Thank you for helping keep our open source projects secure.
Please report suspected security vulnerabilities privately using GitHub's private vulnerability reporting feature when it is available for the repository.
If private vulnerability reporting is not available, please contact the repository owner or maintainer directly instead of opening a public issue.
Please include:
- the affected repository and version or commit,
- a concise description of the issue,
- steps to reproduce or verify the issue,
- the potential impact, if known,
- any suggested mitigation, if available.
This policy applies to public repositories maintained under this GitHub account or organization that do not provide their own repository-specific security policy.
Many repositories are scientific, tooling, documentation, or package-scaffolding projects. They may not handle credentials, network services, or untrusted input directly, but security-sensitive issues can still arise in generated code, automation workflows, dependency handling, release processes, or documentation that users rely on.

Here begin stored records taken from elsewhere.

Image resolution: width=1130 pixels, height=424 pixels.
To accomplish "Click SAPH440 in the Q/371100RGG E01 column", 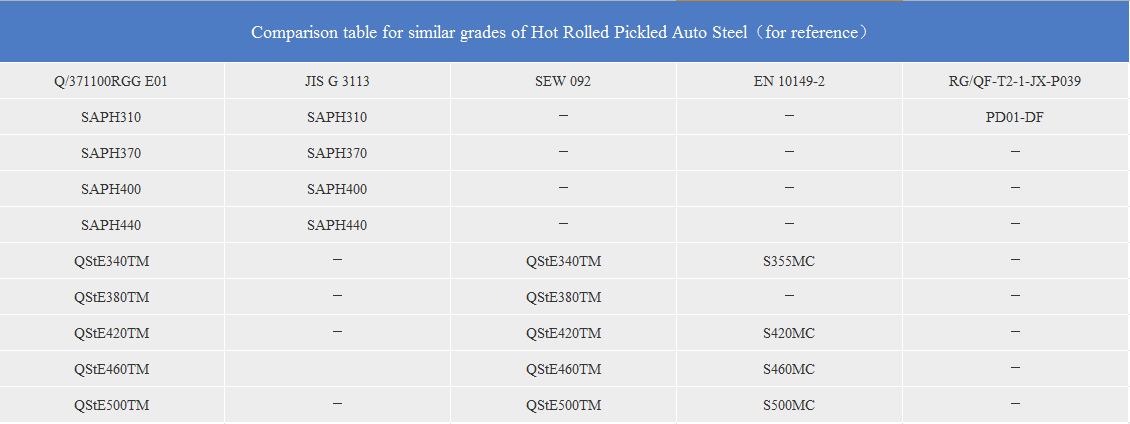I will pyautogui.click(x=111, y=225).
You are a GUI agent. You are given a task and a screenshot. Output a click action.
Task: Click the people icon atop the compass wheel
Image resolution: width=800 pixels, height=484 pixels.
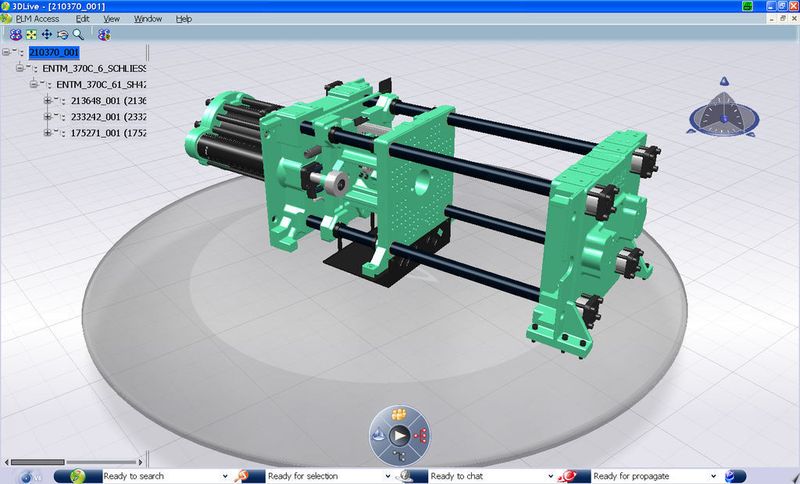coord(399,414)
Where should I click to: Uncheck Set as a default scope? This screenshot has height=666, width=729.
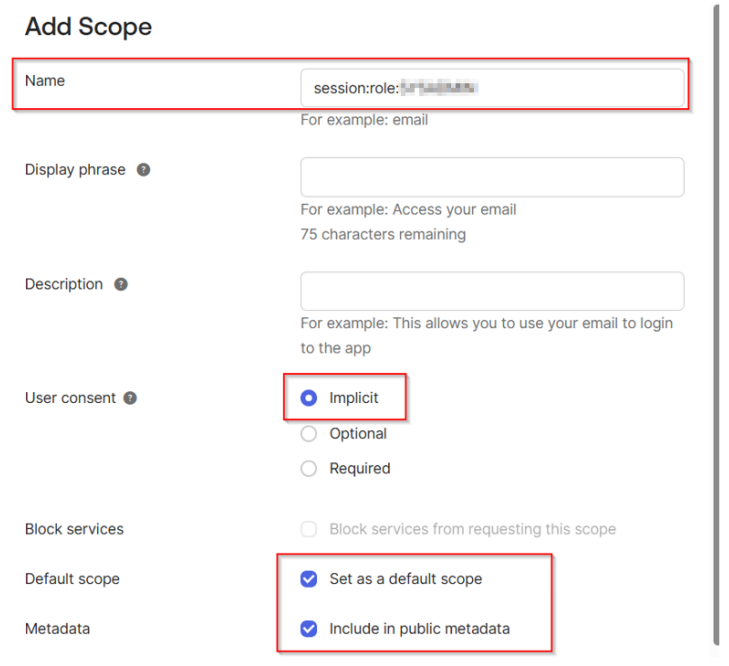tap(309, 579)
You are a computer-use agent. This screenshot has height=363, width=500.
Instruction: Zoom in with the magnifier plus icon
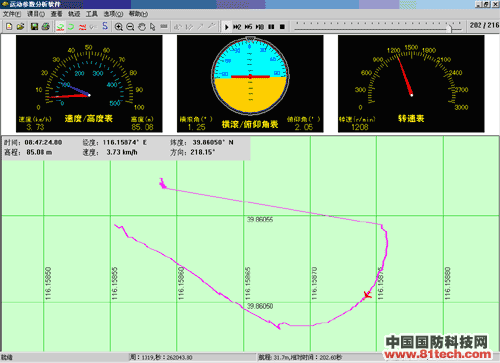pyautogui.click(x=118, y=27)
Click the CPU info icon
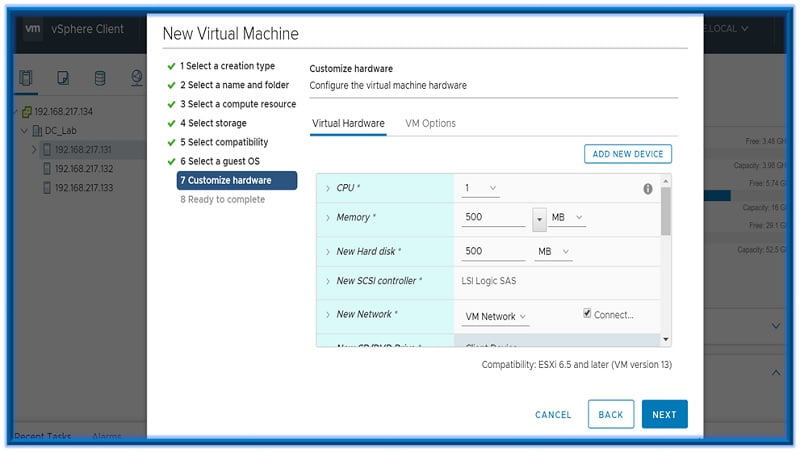 coord(648,188)
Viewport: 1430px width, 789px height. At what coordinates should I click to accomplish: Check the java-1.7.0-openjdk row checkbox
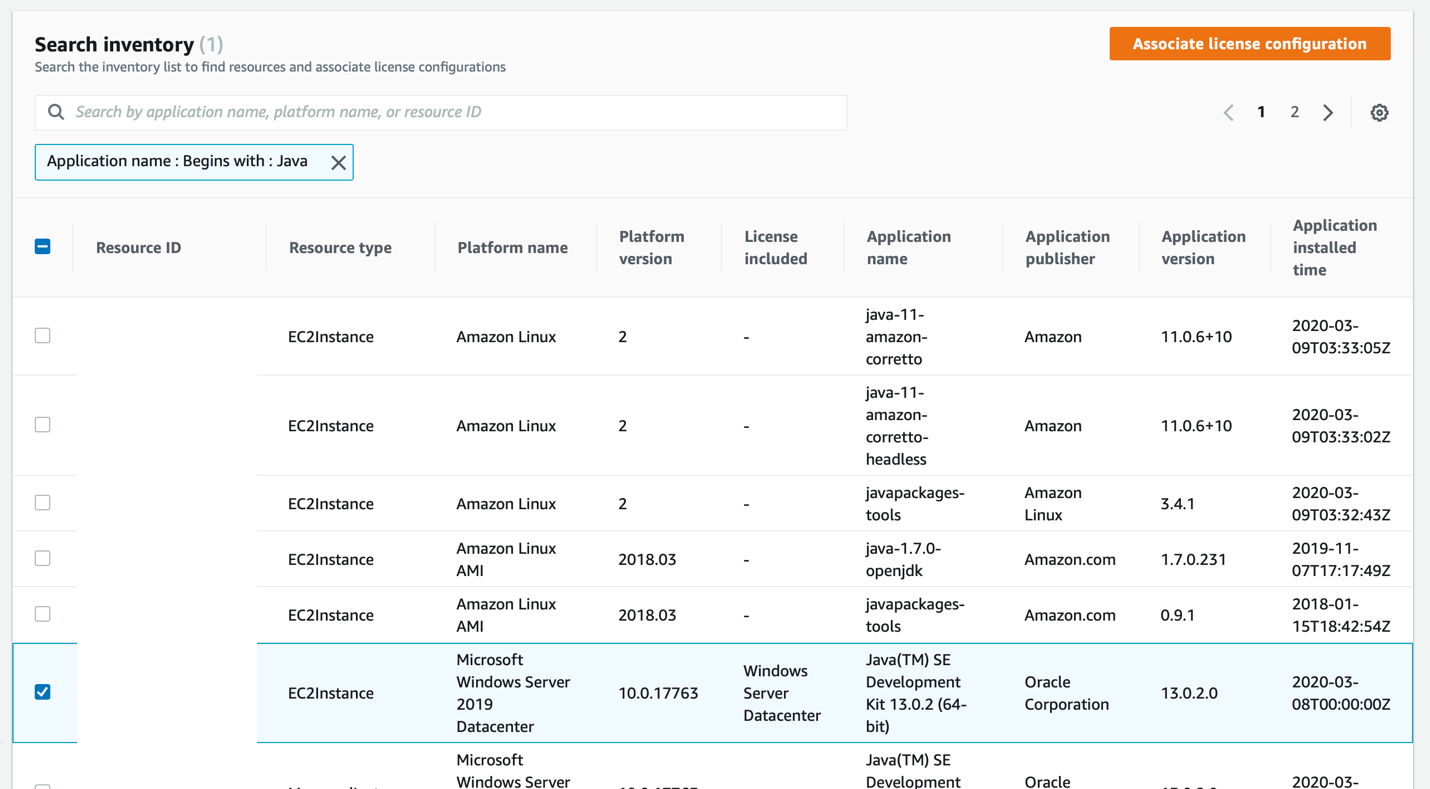(42, 559)
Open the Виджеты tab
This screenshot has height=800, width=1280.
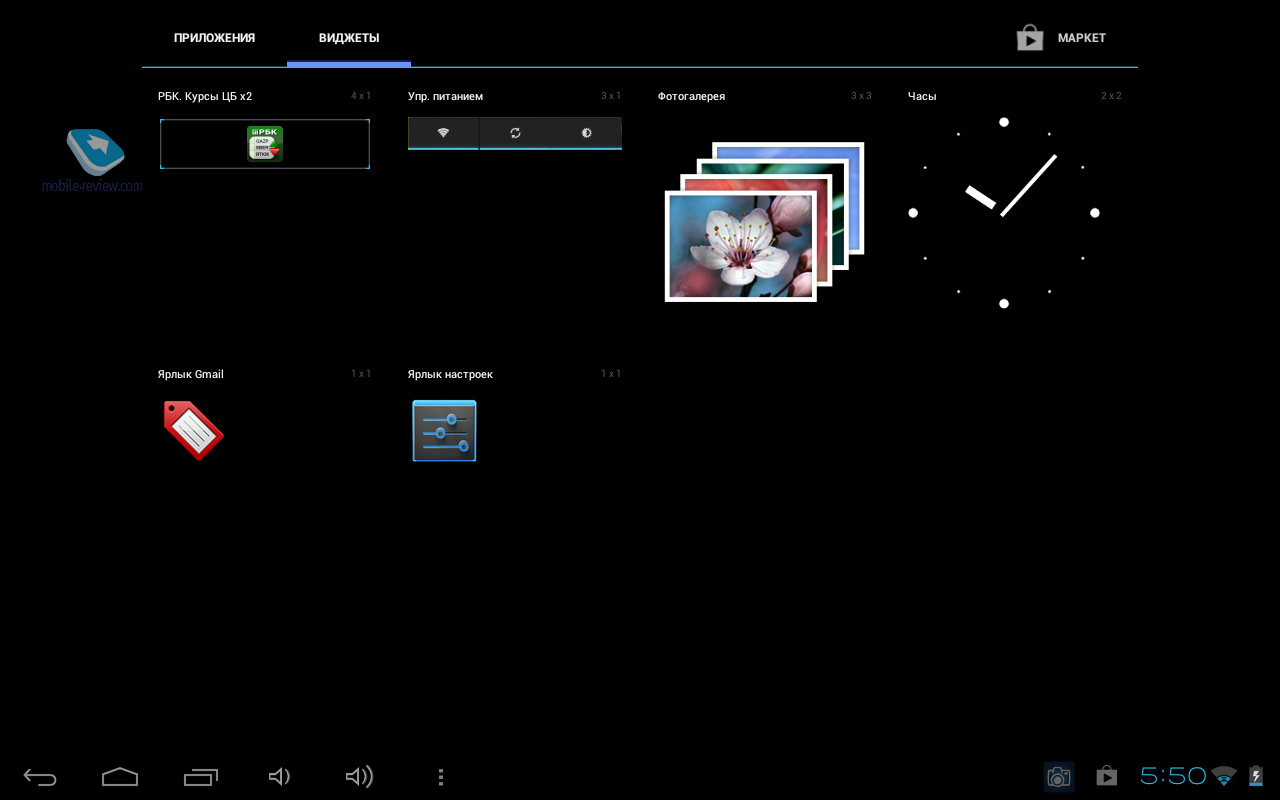349,38
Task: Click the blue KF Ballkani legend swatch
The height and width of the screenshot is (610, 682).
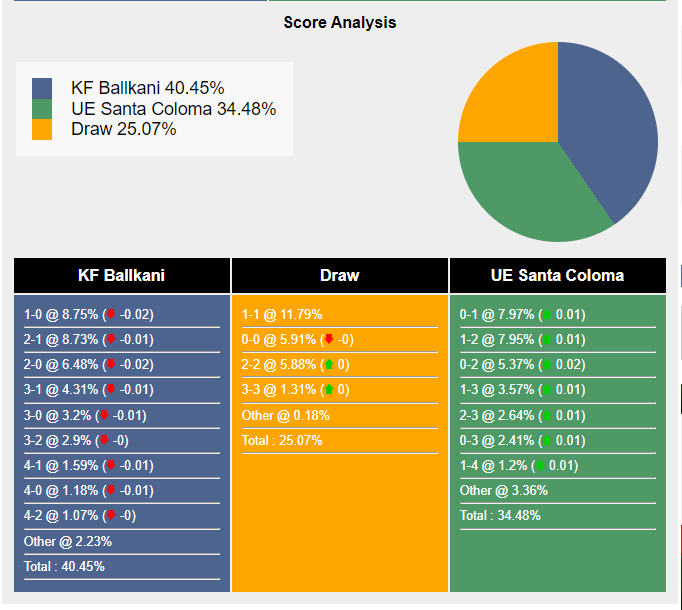Action: click(42, 88)
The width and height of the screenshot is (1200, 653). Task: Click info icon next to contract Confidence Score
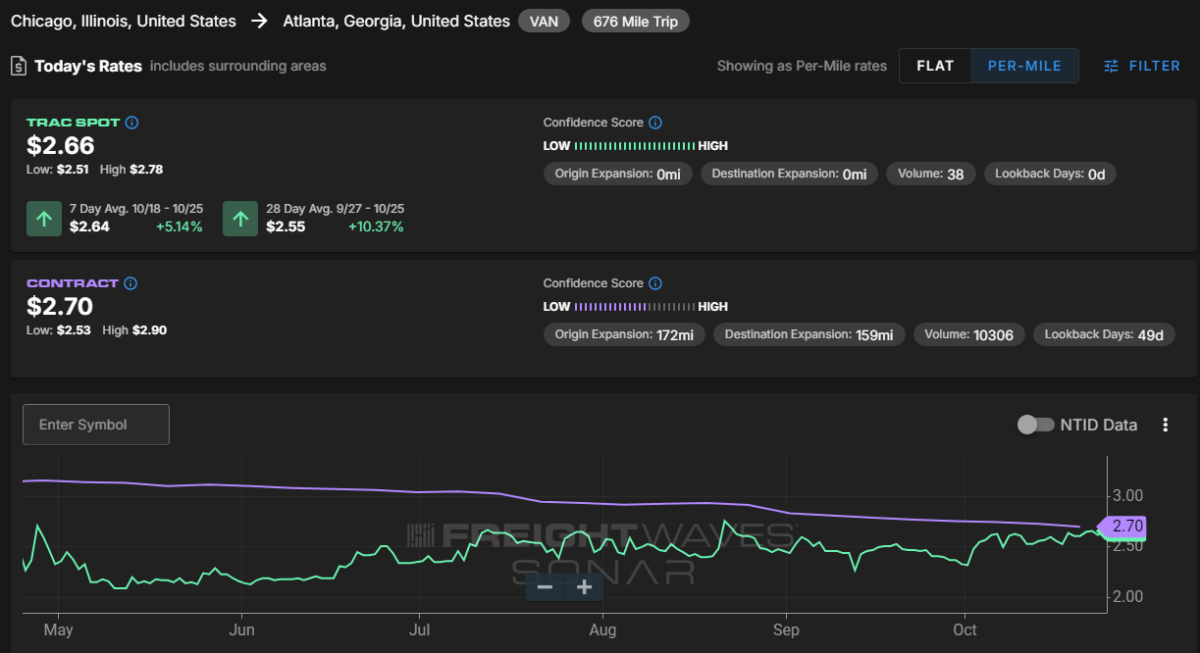tap(655, 284)
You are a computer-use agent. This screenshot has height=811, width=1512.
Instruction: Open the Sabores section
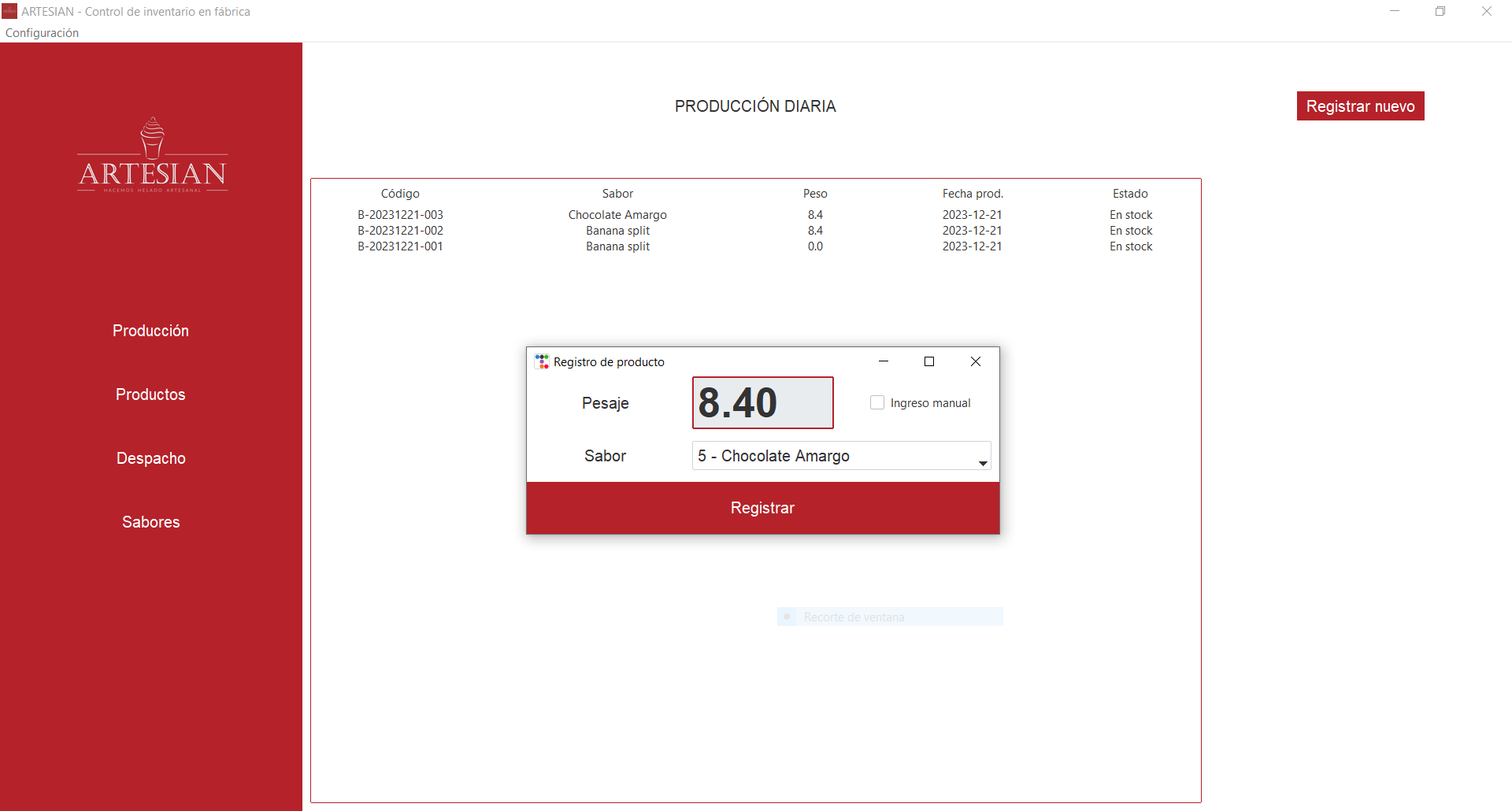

Please do not disclose a suspected vulnerability publicly until it has been reviewed and, where appropriate, a fix or mitigation has been prepared.
We aim to acknowledge reports within a reasonable time and will coordinate with reporters in good faith. Response times may vary depending on project scope, maintainer availability, and the severity of the issue.
Unless a repository states otherwise, security fixes are normally made on the default branch and included in the next practical release. Older releases may not receive backported fixes.
For ordinary bugs, documentation problems, feature requests, or licensing questions, please use the repository's public issue tracker instead of the security reporting channel.